* [WHAT YOU WILL DO] Copy the lines below word for word, leaving out the pictures.

(Pointing data for pages and screens)
--------
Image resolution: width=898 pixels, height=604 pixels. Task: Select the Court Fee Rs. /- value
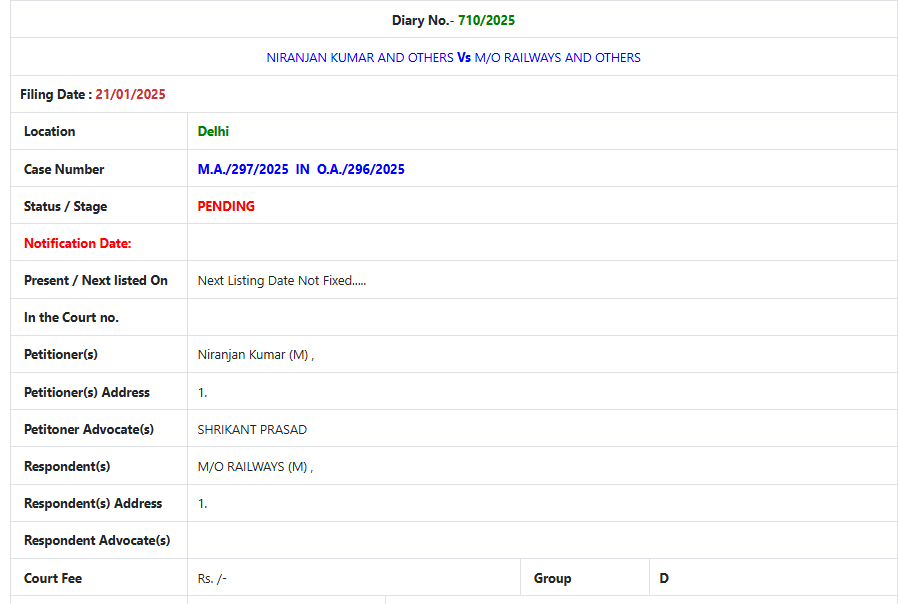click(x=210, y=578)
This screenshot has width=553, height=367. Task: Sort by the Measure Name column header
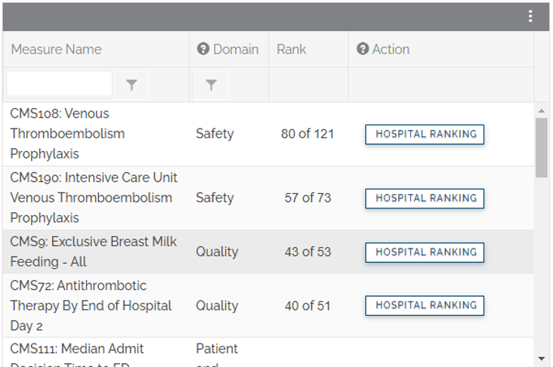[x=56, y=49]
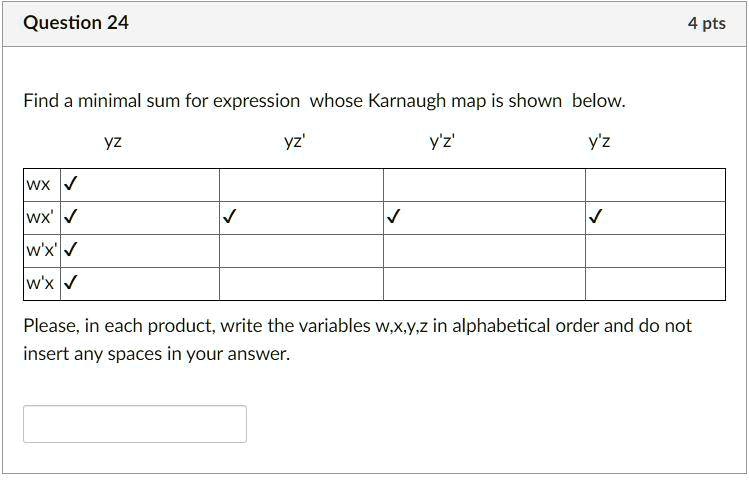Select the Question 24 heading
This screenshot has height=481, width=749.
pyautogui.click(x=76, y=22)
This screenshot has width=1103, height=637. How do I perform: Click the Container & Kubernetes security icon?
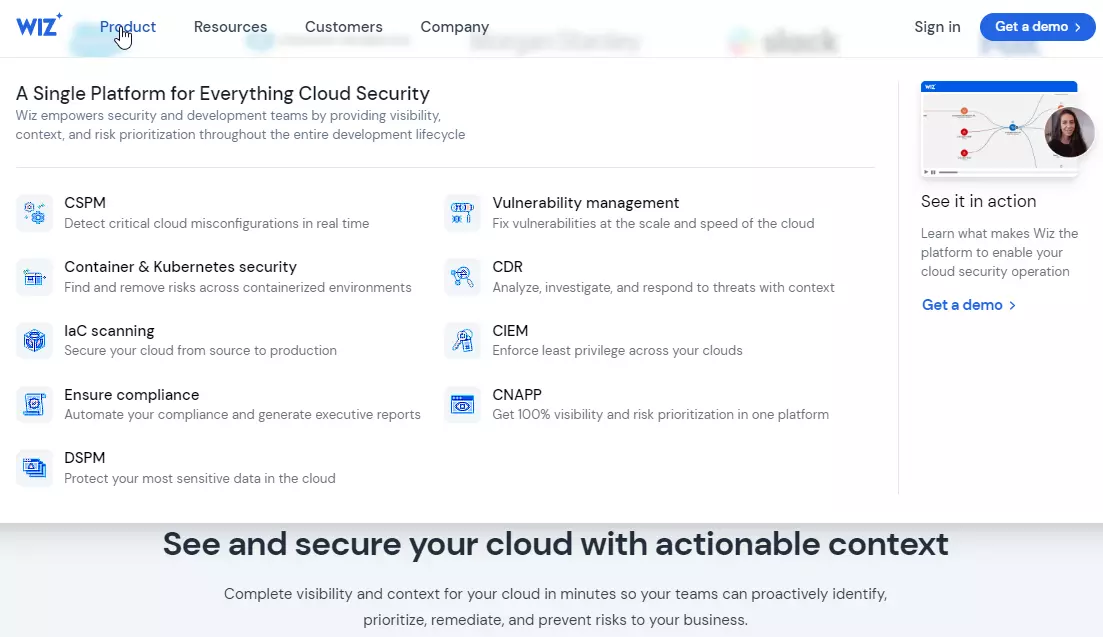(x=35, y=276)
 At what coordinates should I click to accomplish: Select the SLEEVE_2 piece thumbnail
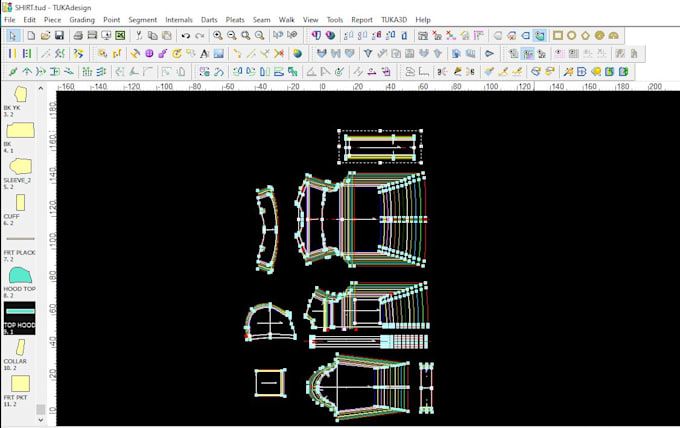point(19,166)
--------
* [FINISHED TASK]
Image resolution: width=898 pixels, height=604 pixels. Task: Select the Court Fee Rs. /- value
click(x=210, y=578)
This screenshot has width=553, height=367. Task: Sort by the Measure Name column header
[x=56, y=49]
Select the Question 24 heading
This screenshot has height=481, width=749.
pyautogui.click(x=76, y=22)
This screenshot has width=1103, height=637. How do I perform: Click the Container & Kubernetes security icon?
(x=35, y=276)
 At what coordinates should I click to accomplish: Select the SLEEVE_2 piece thumbnail
point(19,166)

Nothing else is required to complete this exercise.